▸ **TASK INSTRUCTIONS**
Up to the line containing "Task: Click the log output scrollbar thumb", nothing is kept; from that line through the end of the data below, output every line exactly.

▸ **DATASET CONTENT**
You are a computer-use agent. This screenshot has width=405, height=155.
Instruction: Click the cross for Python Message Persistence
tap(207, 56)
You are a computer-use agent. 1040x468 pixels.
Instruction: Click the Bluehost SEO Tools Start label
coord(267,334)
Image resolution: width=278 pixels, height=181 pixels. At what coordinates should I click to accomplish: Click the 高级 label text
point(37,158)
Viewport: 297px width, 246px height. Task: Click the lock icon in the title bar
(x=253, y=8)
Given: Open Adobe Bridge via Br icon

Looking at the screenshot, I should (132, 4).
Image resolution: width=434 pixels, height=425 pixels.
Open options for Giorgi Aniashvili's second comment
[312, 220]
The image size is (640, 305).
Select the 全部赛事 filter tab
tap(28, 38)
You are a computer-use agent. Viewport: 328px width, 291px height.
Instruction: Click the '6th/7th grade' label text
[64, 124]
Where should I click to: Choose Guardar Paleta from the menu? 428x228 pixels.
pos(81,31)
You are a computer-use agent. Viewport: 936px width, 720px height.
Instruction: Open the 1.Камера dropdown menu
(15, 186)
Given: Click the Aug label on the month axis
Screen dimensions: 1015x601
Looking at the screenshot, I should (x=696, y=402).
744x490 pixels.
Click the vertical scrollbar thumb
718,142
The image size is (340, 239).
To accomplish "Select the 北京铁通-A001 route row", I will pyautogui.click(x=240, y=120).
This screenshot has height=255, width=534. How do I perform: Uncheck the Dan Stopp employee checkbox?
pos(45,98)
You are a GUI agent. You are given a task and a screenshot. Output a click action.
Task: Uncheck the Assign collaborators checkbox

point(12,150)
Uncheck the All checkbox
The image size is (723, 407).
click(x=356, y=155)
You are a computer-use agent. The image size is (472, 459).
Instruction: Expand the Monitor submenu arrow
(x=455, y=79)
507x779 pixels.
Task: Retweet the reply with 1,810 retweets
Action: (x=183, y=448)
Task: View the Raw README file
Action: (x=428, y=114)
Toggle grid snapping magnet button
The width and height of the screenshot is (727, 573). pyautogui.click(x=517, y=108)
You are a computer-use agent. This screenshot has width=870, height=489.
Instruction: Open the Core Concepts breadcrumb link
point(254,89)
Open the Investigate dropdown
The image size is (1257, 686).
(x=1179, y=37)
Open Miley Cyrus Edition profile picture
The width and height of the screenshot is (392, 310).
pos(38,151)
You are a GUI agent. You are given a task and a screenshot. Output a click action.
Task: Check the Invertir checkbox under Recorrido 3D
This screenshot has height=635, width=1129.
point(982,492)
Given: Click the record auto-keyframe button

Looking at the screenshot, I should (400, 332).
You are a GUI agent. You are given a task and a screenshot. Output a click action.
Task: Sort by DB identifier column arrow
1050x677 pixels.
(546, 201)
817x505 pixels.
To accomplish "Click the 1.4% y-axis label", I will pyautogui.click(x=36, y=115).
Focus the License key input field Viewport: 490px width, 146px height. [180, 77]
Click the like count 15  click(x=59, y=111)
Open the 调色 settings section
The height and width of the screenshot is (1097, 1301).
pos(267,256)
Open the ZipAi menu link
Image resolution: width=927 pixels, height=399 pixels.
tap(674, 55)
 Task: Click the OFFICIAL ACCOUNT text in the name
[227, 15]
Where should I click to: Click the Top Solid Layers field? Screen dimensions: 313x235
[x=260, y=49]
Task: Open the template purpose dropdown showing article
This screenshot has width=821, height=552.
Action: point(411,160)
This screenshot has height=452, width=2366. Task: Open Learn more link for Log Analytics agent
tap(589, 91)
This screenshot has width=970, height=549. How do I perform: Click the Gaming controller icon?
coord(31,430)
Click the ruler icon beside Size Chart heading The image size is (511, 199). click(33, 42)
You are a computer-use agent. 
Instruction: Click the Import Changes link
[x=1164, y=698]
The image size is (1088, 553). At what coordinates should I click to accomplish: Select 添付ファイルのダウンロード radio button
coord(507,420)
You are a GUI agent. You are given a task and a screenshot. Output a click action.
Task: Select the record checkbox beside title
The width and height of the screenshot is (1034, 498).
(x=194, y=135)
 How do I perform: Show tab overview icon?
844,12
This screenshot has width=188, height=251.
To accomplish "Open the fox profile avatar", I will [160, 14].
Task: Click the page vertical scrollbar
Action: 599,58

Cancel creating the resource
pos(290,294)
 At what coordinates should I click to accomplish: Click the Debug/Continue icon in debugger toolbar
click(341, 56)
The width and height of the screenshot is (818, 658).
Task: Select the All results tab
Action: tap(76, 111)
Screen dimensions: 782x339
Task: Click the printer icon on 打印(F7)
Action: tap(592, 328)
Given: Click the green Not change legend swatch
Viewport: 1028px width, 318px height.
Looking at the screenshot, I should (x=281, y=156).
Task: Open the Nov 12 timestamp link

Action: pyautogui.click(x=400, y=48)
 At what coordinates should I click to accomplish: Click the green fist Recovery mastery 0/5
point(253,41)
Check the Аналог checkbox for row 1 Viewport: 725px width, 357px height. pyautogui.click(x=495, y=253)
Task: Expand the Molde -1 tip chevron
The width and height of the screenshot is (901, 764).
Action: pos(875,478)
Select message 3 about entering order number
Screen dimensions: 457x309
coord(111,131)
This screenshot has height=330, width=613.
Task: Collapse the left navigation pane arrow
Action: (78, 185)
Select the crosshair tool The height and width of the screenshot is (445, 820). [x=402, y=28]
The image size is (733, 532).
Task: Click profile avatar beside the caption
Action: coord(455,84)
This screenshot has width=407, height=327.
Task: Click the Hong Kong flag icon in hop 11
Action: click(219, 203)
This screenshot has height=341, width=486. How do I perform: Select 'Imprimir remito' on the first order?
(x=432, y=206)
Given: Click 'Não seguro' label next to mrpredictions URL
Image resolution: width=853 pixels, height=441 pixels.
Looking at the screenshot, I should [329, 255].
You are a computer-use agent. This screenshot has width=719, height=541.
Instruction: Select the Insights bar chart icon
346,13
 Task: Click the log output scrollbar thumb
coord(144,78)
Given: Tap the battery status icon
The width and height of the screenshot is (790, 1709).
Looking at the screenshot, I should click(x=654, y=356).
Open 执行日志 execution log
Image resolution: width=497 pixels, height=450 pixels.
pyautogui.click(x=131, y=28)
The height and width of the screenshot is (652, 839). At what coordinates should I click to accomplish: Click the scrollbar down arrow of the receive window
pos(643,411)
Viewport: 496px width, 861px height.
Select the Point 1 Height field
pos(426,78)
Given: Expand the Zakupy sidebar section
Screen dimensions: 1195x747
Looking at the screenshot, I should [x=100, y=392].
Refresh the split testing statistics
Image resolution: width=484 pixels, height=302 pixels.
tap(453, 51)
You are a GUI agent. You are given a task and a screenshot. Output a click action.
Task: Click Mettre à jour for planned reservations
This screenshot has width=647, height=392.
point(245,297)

▸ **WRITTEN SOLUTION**
 Task: Click the log output scrollbar thumb
coord(144,78)
Given: Tap the battery status icon
The width and height of the screenshot is (790, 1709).
Looking at the screenshot, I should click(x=654, y=356).
Open 执行日志 execution log
Image resolution: width=497 pixels, height=450 pixels.
pyautogui.click(x=131, y=28)
The height and width of the screenshot is (652, 839). At what coordinates should I click to accomplish: Click the scrollbar down arrow of the receive window
pos(643,411)
Viewport: 496px width, 861px height.
Select the Point 1 Height field
pos(426,78)
Given: Expand the Zakupy sidebar section
Screen dimensions: 1195x747
Looking at the screenshot, I should [x=100, y=392].
Refresh the split testing statistics
Image resolution: width=484 pixels, height=302 pixels.
tap(453, 51)
You are a GUI agent. You are given a task and a screenshot. Output a click action.
Task: Click Mettre à jour for planned reservations
This screenshot has width=647, height=392.
point(245,297)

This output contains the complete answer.